Quite frankly, Canadians do not care about process; what they care about is what the end result will be. What they care about is having ample time for debate, and there has been a record amount of time for debate on a budget bill.
Does my colleague think this might be indicative of a broader attitude that underlies how the Conservative government thinks of democracy in the House? I wonder if the hon. member for Mount Royal might comment on whether this reveals an underlying problem with how the government thinks about the House.
Hon. Irwin Cotler:
Mr. Speaker, as I mentioned, when the Prime Minister was a member of the opposition, he addressed the question of process in particular and expressed his concern that omnibus-type legislating was undermining the parliamentary process. As I said, this has been undermining the integrity of Parliament itself because process is inextricably bound up with parliamentary procedure, inextricably bound up with our constitutional responsibilities for public oversight, for seeking cost disclosure and the like.
When legislation is bundled together and rushed through Parliament, it has adverse consequences on both process and substance. The legislation itself may be flawed but may never get properly examined. The committee process that is used does not allow for adequate review and the calling of appropriate witnesses, particularly when we have time allocation. The use of such time allocation may compound matters to exclude stakeholders, not only us here in this Parliament but even in a federation it may exclude provinces’ input, as we saw with Bill C-10 and the omnibus crime bill.
Mr. Rodger Cuzner (Cape Breton—Canso, Lib.):
Mr. Speaker, each time my colleague delivers a speech in the House people usually take note, and today is no exception. He has nailed a couple of very important points, the reflection on and the comparison with what took place with Bill C-10. The member proposed amendments that were voted down by the Conservative majority in committee.
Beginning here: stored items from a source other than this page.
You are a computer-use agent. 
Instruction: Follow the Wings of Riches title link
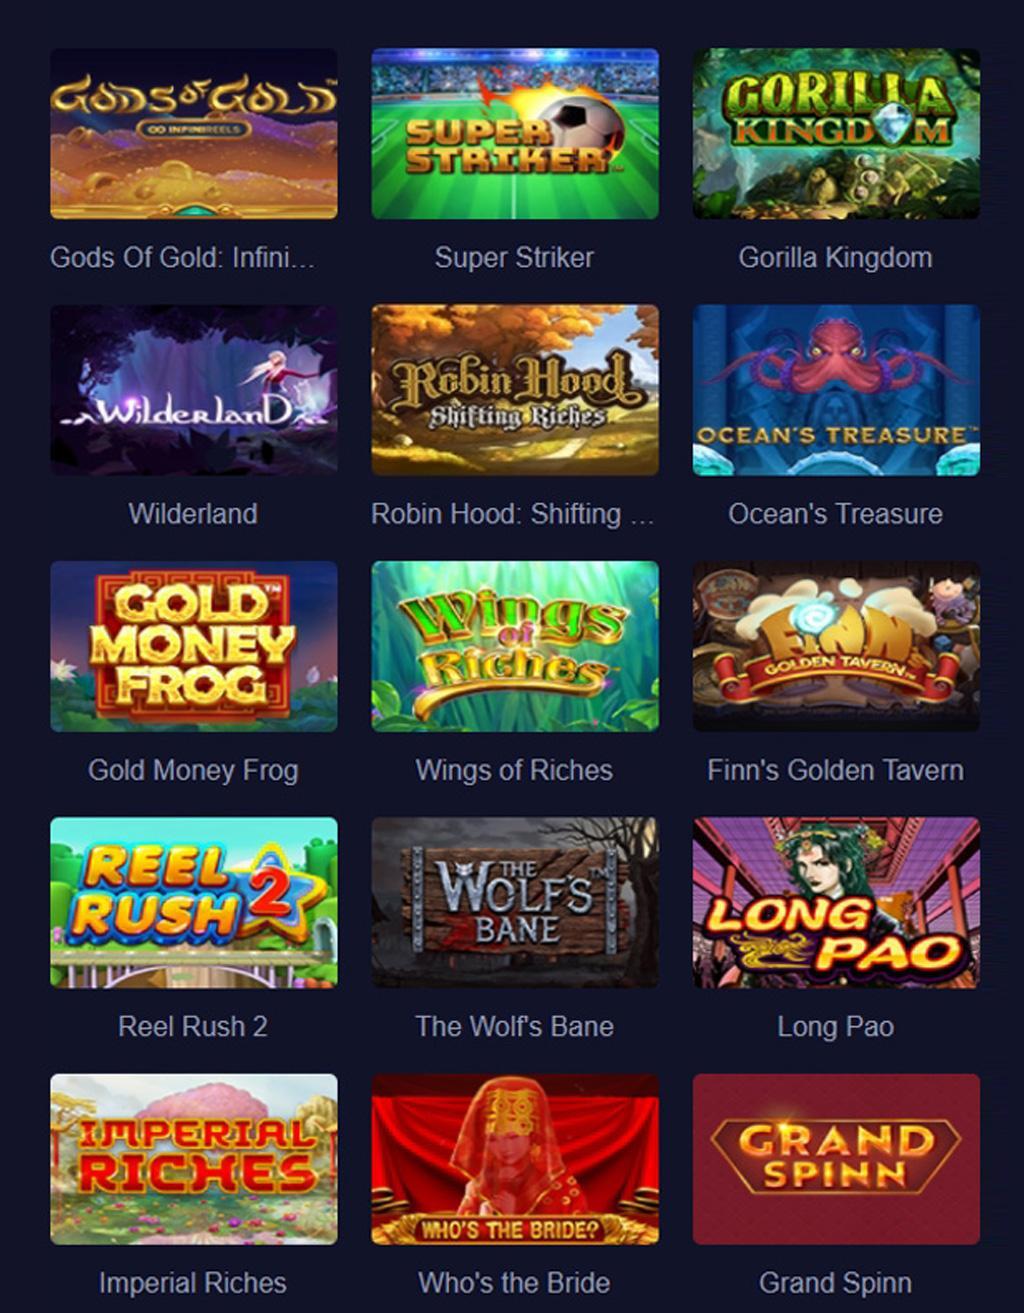(514, 770)

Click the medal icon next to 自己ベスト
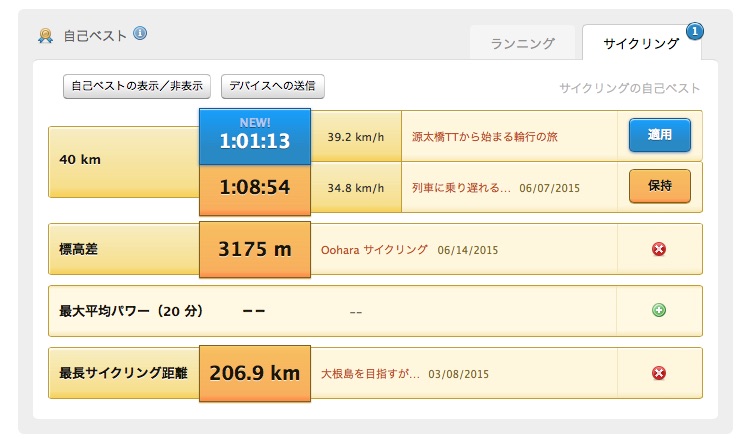46,35
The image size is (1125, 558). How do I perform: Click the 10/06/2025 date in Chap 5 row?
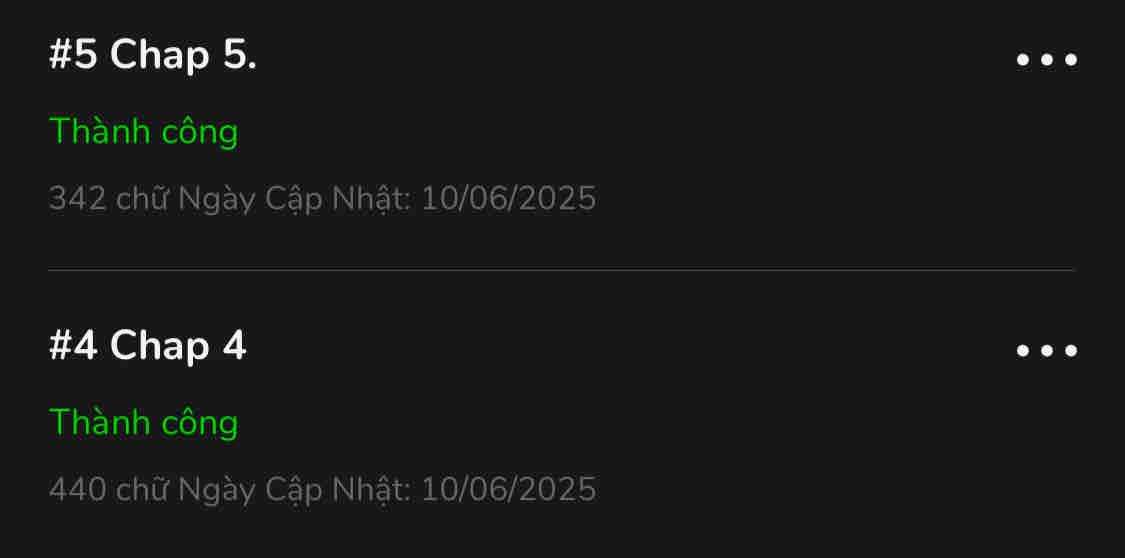tap(508, 198)
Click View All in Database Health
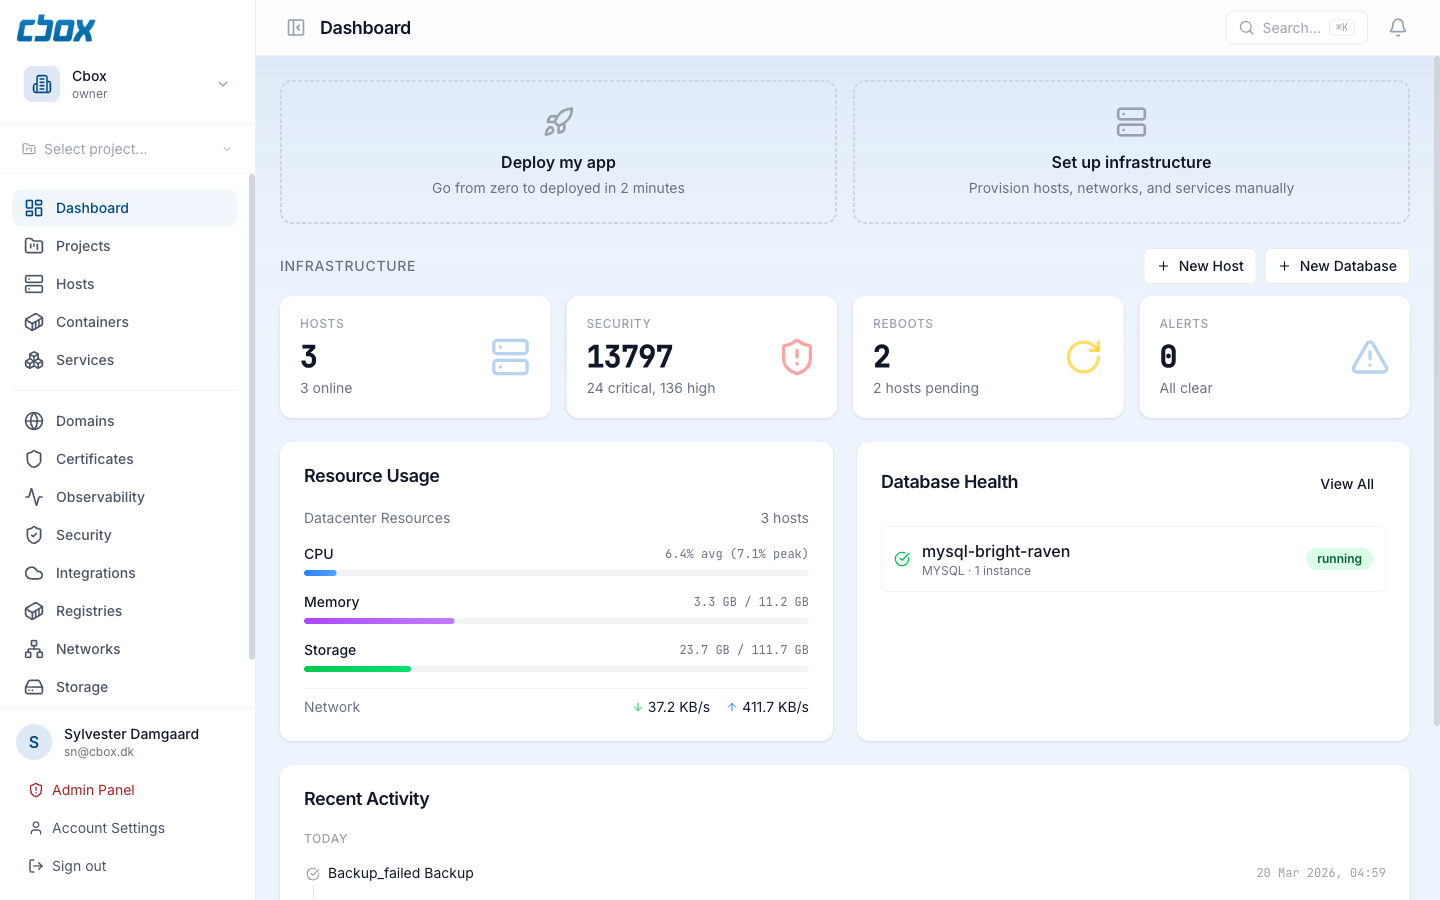Image resolution: width=1440 pixels, height=900 pixels. point(1346,484)
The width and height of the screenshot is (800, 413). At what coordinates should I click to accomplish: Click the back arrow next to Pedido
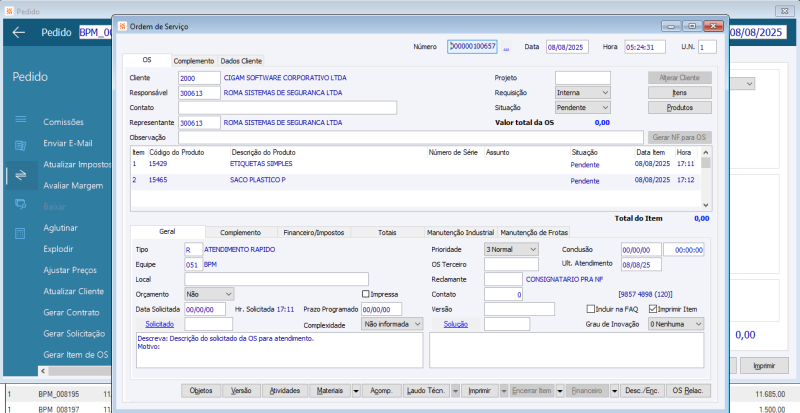(x=19, y=33)
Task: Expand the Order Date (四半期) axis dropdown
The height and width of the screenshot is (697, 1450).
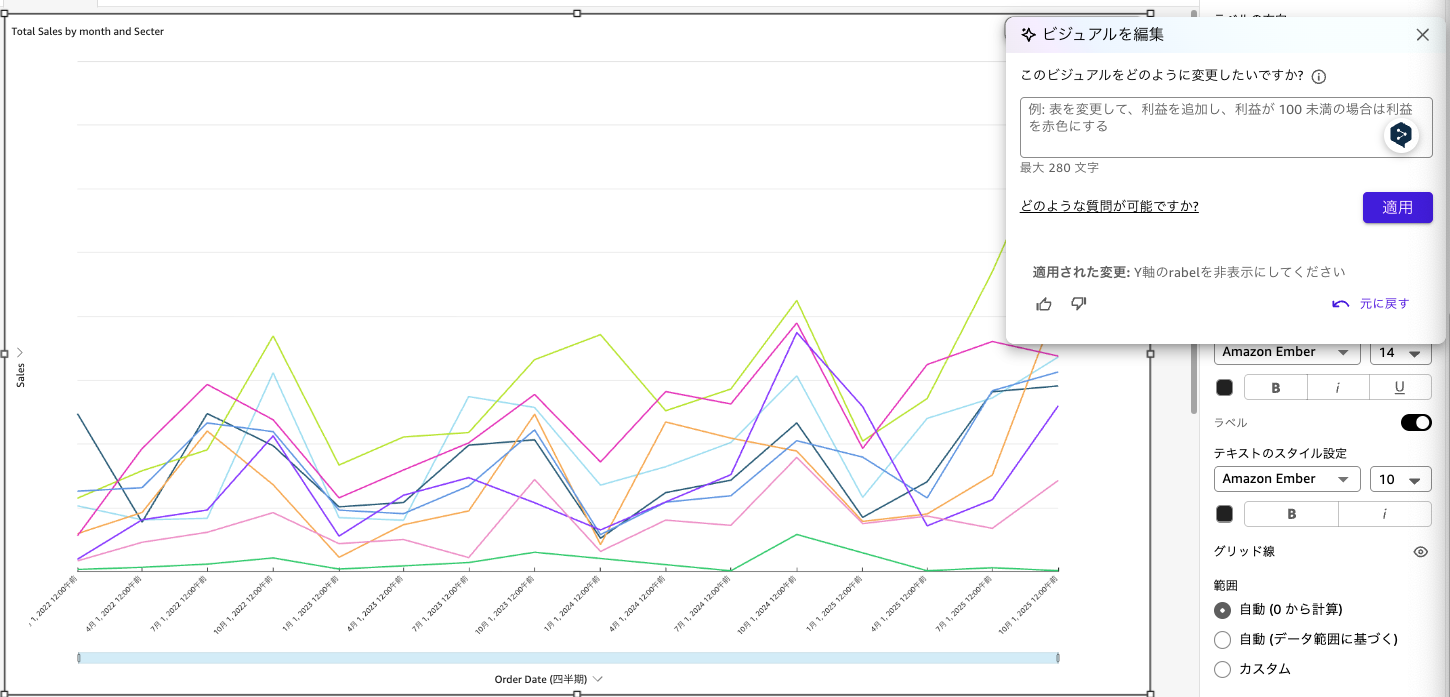Action: click(x=598, y=679)
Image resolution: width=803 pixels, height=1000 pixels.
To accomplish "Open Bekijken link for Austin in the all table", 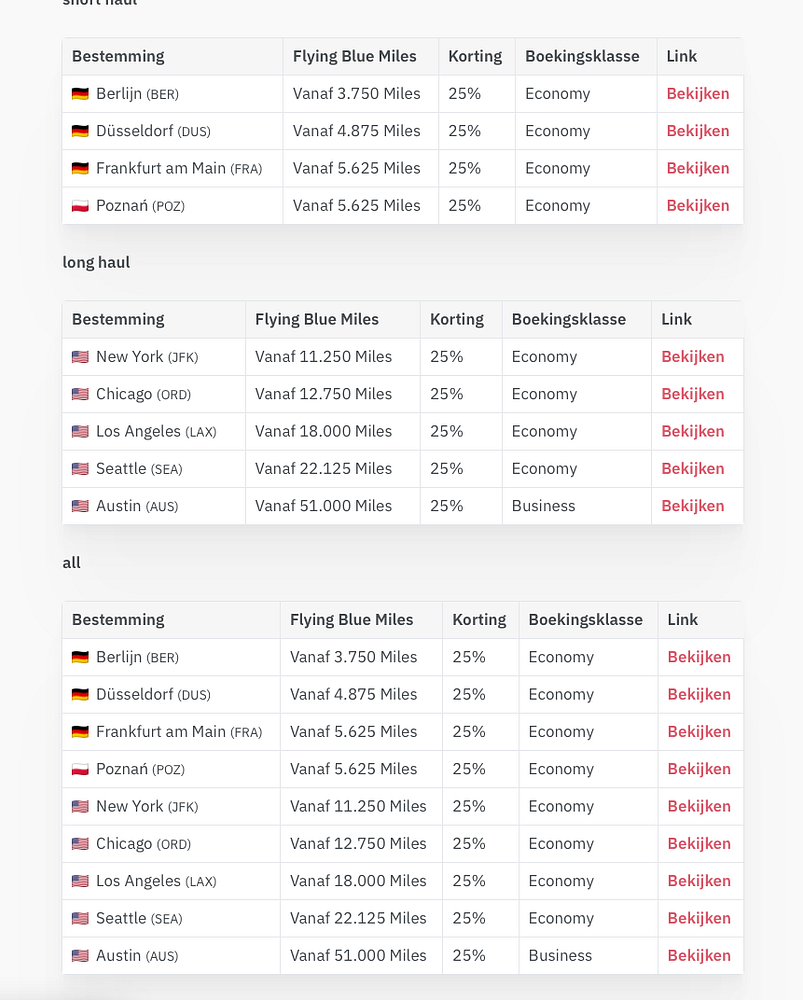I will tap(699, 956).
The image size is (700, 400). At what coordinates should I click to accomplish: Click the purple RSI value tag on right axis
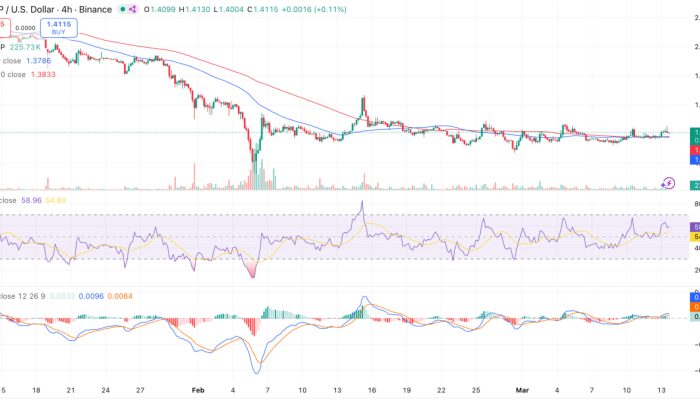(x=695, y=228)
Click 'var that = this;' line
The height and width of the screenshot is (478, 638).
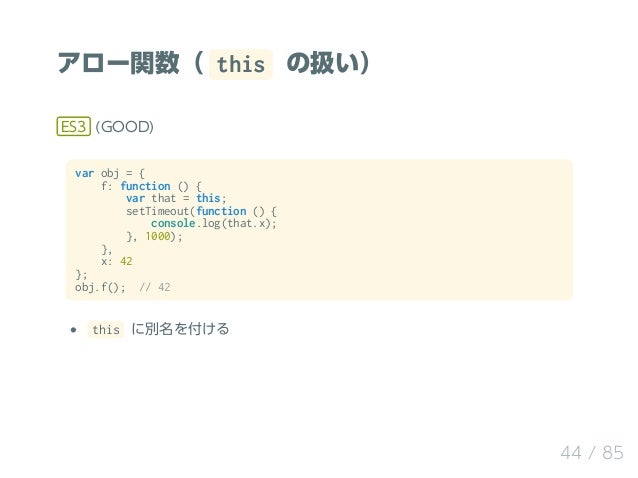pos(176,199)
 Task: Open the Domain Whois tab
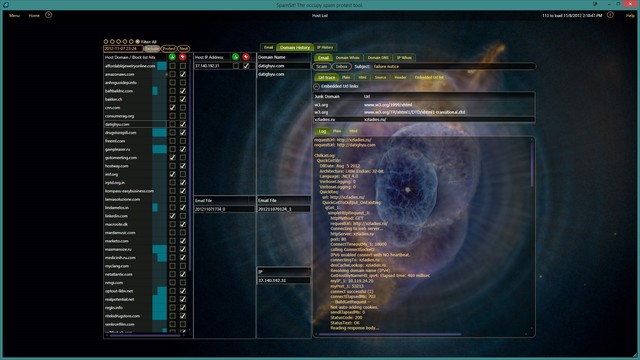pos(347,58)
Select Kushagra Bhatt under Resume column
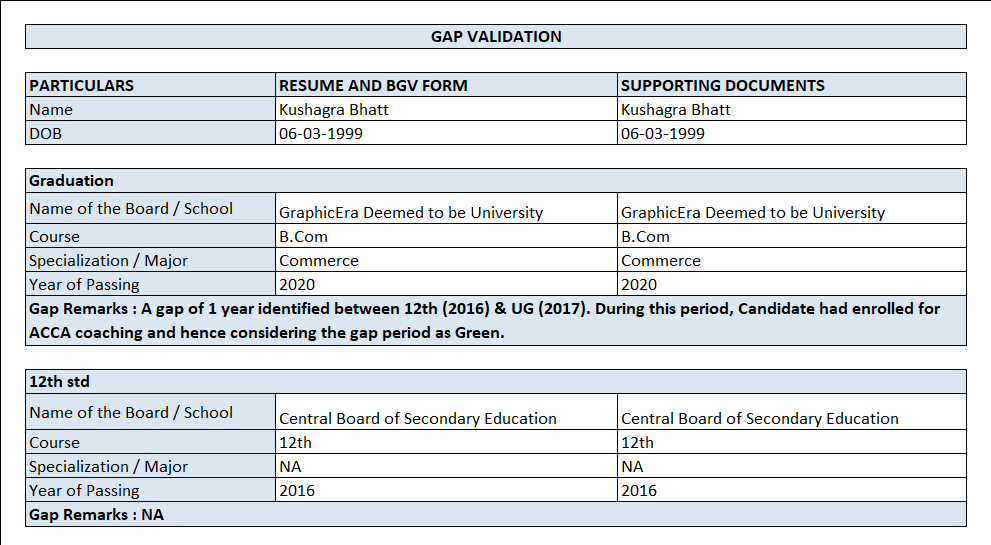 [x=446, y=109]
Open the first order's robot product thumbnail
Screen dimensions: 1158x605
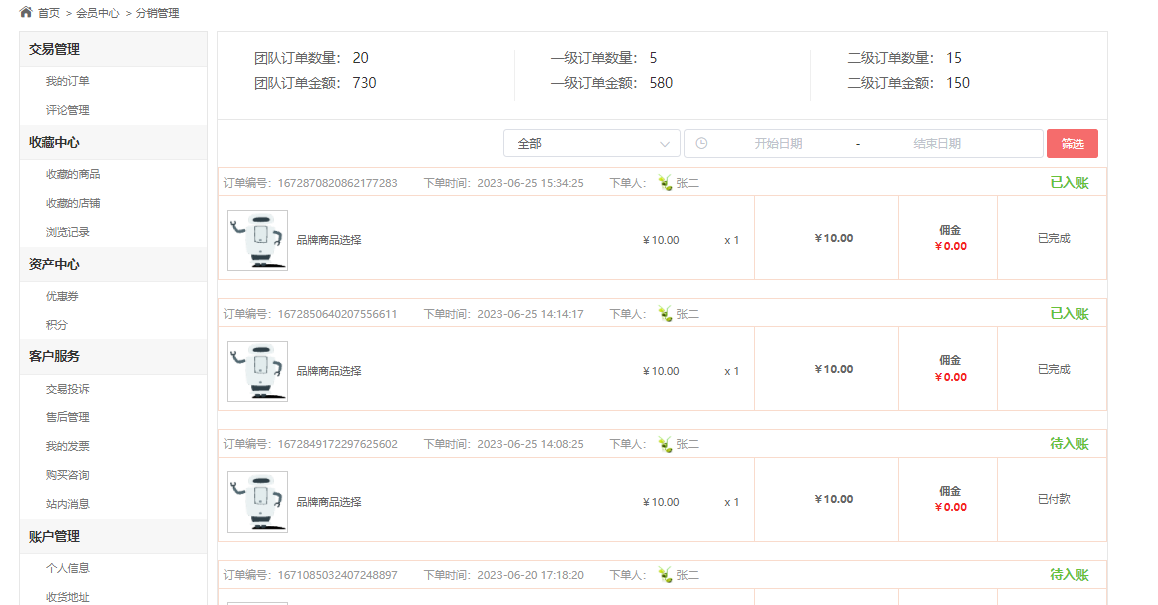tap(257, 240)
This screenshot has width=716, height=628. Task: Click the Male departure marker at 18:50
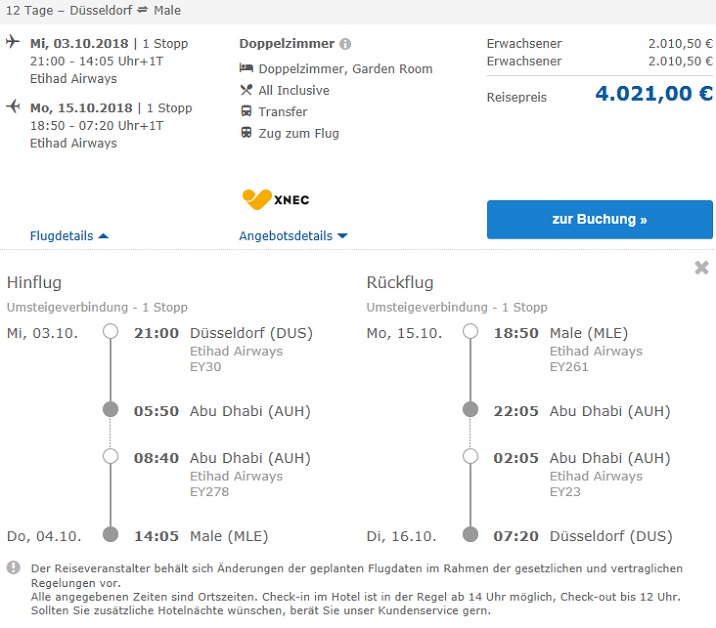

The minister tried to put them back into the legislation at the last minute, which did not happen, but at least the amendments did get in through the Senate. Those improvements, because it was at odds with the charter, made sense.
Eight hundred amendments were proposed to the omnibus bill through debate here in the House and through votes in the House, and the government supported none of them. Was the member somewhat surprised that there was not one suggestion or amendment brought forward that might have been able to improve the omnibus bill? Was he surprised that the government rejected all 800 amendments?
Hon. Irwin Cotler:
Mr. Speaker, normally one should be surprised; in fact one should even be shocked by such an approach. However I have come to learn that such has become a matter that is passed off as normal process and procedure in the House, which really is an abuse of process and procedure. It goes much further.
We are witnessing situations because of the manner in which we are enacting legislation with constitutionally suspect provisions. I am not only referring here to those mandatory minimums, which have already been ruled unconstitutional in the Smickle case in Ontario, but to other provisions with regard to prison overcrowding, where we are going to witness constitutional challenges as well.
There is a whole series of constitutionally suspect legislation where we could be avoiding unnecessary litigation. We are going to be imbuing the public with unnecessary costs, and the legislative process will be unnecessarily burdened.
Let me just quote and conclude with what the Prime Minister himself said, because this is a perfect conclusion to this debate. The Prime Minister argued in 1994 that his concern with omnibus legislation was “in the interests of democracy”. Surely it is in the interests of democracy that this matter now be properly studied and remedied by this place.